Concorde has over 20 programs that focus on providing educational and vocational training in the healthcare field. For example, the school offers programs in nursing, respiratory therapy, medical assisting, medical office administration, dental hygiene, and massage therapy. Hopkins alleges that Concorde uses an informal process referred to as “career match” where some prospective nursing students are persuaded to instead enroll in less popular courses of study. Despite its name, “career match” is not designed to benefit the prospective students, but is instead designed to boost the school’s enrollment. Additionally, Concorde allegedly uses a de facto quota system, requiring recruiters to enroll a particular number of students each week. Hopkins claims that compliance with this quota system is the only metric by which the school assess its recruiters. In 1992, through the Higher Education Act’s Incentive Compensation Ban, Congress banned schools participating in federal student aid programs from paying commissions, bonuses, or other financial incentives to individuals based on their success in enrolling students or securing their financial aid. The ban applies to all post-secondary schools, including private for-profit, public, and private non-profit schools. This incentive compensation ban was designed to eliminate deceptive recruiting practices and to protect federal student aid funds from fraud and abuse. Hopkins was concerned that these admissions practices were potentially in violation of regulations promulgated by the Department of Education. At the very least, the practices were materially inconsistent with, and a serious deviation from, the Department’s regulations intended to protect against fraud, deceit, and misappropriation of public funds.
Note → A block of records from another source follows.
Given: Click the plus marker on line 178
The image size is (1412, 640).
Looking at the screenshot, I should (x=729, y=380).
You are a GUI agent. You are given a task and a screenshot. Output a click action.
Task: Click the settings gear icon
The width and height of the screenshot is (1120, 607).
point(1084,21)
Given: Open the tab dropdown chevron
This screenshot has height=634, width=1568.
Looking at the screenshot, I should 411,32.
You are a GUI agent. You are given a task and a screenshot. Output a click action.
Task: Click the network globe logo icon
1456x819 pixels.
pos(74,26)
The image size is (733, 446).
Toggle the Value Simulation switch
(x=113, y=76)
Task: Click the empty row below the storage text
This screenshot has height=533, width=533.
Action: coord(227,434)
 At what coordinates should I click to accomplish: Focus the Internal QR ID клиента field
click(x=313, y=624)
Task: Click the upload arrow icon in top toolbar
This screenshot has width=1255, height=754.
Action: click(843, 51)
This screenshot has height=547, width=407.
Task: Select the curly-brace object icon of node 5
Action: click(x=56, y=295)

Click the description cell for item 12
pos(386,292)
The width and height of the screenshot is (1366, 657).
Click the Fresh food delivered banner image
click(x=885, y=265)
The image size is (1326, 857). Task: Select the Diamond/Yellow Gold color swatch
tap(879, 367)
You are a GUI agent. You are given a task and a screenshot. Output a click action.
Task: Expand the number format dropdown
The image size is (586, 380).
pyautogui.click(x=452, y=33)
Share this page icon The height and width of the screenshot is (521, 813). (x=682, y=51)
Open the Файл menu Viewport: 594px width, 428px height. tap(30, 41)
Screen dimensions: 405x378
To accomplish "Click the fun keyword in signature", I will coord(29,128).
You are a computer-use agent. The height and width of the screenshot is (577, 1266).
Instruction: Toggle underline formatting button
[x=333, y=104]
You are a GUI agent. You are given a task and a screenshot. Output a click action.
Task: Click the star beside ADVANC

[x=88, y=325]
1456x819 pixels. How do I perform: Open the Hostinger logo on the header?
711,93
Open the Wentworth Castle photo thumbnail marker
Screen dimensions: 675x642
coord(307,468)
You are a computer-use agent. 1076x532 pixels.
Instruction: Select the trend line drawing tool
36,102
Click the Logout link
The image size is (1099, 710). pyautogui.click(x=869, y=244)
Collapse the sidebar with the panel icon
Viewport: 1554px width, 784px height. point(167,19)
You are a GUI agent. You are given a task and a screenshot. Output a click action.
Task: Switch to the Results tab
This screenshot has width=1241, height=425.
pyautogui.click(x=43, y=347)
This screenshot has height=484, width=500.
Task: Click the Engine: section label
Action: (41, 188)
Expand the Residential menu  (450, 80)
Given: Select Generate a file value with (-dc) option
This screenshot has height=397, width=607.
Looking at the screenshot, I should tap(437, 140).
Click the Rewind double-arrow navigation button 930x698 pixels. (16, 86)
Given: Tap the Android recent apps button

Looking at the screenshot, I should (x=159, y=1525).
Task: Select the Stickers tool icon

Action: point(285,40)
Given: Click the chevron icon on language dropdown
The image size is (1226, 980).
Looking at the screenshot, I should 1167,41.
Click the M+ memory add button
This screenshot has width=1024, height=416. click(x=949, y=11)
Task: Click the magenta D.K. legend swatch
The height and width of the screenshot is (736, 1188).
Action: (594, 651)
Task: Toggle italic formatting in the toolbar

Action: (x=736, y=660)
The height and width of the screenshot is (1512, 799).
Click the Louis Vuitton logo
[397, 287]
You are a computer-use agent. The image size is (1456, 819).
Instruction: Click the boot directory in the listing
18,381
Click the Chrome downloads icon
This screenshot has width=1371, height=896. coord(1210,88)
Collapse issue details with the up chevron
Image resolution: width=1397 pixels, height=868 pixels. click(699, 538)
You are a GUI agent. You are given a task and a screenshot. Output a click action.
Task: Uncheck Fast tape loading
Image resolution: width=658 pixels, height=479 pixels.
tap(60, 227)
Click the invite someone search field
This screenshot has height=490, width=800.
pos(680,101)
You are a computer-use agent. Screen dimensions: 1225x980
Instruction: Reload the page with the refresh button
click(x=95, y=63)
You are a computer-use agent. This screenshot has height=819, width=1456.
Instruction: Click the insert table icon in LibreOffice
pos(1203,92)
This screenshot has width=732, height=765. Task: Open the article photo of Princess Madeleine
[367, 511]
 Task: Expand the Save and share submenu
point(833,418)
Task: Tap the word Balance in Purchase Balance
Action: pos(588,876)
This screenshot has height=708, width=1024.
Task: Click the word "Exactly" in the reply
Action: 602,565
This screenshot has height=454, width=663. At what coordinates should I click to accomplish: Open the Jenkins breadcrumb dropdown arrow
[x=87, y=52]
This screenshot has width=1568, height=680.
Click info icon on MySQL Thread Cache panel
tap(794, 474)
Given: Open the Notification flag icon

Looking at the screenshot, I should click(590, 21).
Although he began working for the school in August, Concorde and Hopkins executed the employment agreement on October 30. Subsequently, Hopkins informed Concorde of his concerns regarding these practices and took steps to prevent any further potential violations of federal law. More specifically, he took his concerns to outside counsel and informed Concorde’s regional admissions directors that the process needed to be changed. On November 10, Concorde terminated Hopkins employment. No explanation was provided. According to the complaint, the termination was in bad faith, and a pretext for retaliation. The False Claims Act provides for the recovery of damages associated with retaliatory employment actions. An employee that is unlawfully terminated, demoted, or otherwise discriminated against as a result of the steps that they have taken to report or investigate fraud is entitled to all relief necessary to make that employee whole. The provision also applies when employees express concerns to supervisors over potential false claims. Relied may include reinstatement with seniority, double back pay plus interest, and any special damages sustained due to the discrimination including reasonable litigation costs and attorneys fees.